= Exercise details =
Go over the data and work out how many lines include the word "agent". Give that number only.

━━━━━━━━━━

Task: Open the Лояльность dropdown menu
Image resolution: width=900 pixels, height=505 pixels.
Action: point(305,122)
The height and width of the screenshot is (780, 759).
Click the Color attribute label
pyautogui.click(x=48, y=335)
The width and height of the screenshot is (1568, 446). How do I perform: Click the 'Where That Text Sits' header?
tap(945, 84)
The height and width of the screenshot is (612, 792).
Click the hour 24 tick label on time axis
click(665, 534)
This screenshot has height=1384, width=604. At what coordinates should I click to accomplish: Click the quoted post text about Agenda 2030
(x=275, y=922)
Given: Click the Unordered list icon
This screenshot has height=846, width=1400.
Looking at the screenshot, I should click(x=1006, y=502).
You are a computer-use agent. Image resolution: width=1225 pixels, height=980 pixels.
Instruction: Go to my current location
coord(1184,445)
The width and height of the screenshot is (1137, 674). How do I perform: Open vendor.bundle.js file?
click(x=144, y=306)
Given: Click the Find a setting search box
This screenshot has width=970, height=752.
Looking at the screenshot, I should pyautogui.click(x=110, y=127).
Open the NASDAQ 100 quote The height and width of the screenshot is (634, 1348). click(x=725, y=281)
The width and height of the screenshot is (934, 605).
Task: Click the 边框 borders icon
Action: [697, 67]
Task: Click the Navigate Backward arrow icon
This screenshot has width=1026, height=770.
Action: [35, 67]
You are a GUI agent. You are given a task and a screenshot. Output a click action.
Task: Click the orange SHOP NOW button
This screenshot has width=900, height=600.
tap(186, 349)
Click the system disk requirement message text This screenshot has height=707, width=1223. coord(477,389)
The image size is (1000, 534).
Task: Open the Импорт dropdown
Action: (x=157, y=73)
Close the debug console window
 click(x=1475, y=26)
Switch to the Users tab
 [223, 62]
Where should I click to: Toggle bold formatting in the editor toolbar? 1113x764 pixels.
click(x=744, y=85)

━━━━━━━━━━

= Result =
2